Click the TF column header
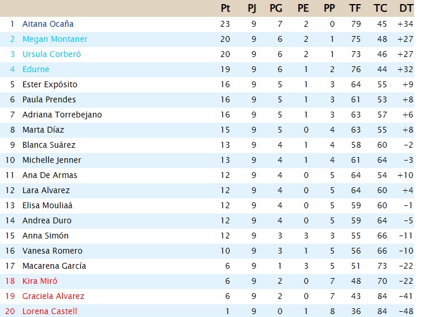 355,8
* * *
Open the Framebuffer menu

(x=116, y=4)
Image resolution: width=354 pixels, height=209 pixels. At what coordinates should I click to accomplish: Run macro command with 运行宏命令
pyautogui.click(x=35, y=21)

— Your goal —
Duplicate the data between the line holding "Open the Framebuffer menu" and the line holding "pyautogui.click(x=35, y=21)", inclusive.

— Solution for this exercise —
Open the Framebuffer menu

(x=116, y=4)
Image resolution: width=354 pixels, height=209 pixels. At what coordinates should I click to accomplish: Run macro command with 运行宏命令
pyautogui.click(x=35, y=21)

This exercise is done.